24 July, 2018

CAPEX to OPEX – the differences & advantages.

We’ve often stated that business models are always changing. The time comes when old methodology and gadgets wear out their welcome, and companies must alter how they do things to stay in the game.


Over the last decade, we’ve witnessed the deaths of brick-and-mortar retailers as enterprises switch to the online market. We’ve seen factories in America shut down and shift production overseas to countries, where labor and materials cost less, and we’ve seen the dependence on social media grow as businesses seek new ways to attract customers.


The biggest change we’re seeing is the pivot to product-as-a-service business models. This usually entails the fusion of genuine products with their accompanying services and monitoring. One-time transactions for outright purchase are usually omitted from the equation. Instead, customers find themselves “subscribing” to a product, and paying a recurring fee for the service in question.

An example of this would be IIoT applications that allow the connectivity and real time data collection from industrial or commercial equipment. A manufacturer or commercial equipment user pays a recurring fee, based on output or uptime for example, for the usage of the equipment. This recurring fee typically includes all maintenance and repairs covered under warranty for the duration of the contract. This is possible because data is continually being collected on the health and status of the equipment, enabling the provider to keep the machinery in optimal working order. This business model enables sellers to increase their revenue streams and build strong customer engagement, while eliminating expensive capital expenditures (CAPEX) costs from the buyer’s balance sheet and transitioning it to a much more manageable and predictable operational expense (OPEX).


CAPEX expenditures often induce future benefits. Purchases like new factory equipment or commercial grade ovens used in restaurants are examples of capital expenditures. The equipment is purchased outright, at a substantial expense. While the equipment will typically pay for itself over time, the return on investment (ROI) is generally not realized until long after the purchase is made.
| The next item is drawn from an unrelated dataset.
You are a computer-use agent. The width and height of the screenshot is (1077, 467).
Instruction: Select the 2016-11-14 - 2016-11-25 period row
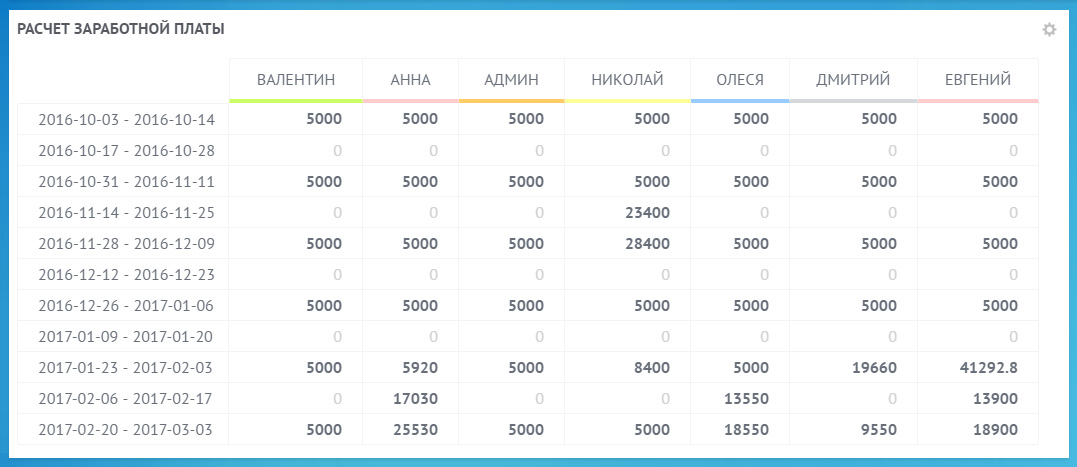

CAPEX doesn’t just refer to monetary investments. It also means improving or adding to a company’s current assets. For example, if a manufacturer decides to invest in IIoT technology or the necessary data scientists to train employees, CAPEX is the relevant business model. Another example might include fitting equipment with sensors, so machinery can communicate and shed light on what problems require attention. It would be wrong to suggest that CAPEX hasn’t served its purpose. As one sees, the model does present clear advantages to business owners, but as times change, business models change, and OPEX is offering a future that managers and executives find too promising to pass up.


OPEX refers to the costs of a company’s day-to-day operations. This can include anything from a worker’s daily wages to electrical costs. Now, you might be asking yourself, “If we’re paying for the equipment one way or the other, why does it matter if it’s CAPEX or OPEX?” For end customers who are purchasing Industrial Products-as-a-Service, the difference is substantial!

  • There is no longer a large upfront investment in equipment that won’t achieve an ROI for years to come.
  • With monthly subscription billing, financial forecasts are stable and predictable.
  • The customer isn’t responsible for maintaining and repairing the equipment, which means they don’t have to have in-house service technicians or pay for additional service contracts.
  • Because they’re paying for utilization only, most of the time it will be the OEM or service provider who is responsible for the uptime and making sure the SLAs are met.


For companies who want to maintain their competitive edge and stay relevant in their market, innovation is essential. For industrial and commercial equipment providers, the evolution from CAPEX equipment sales to Products-as-a-Service is simply the next evolution in the way business is being done.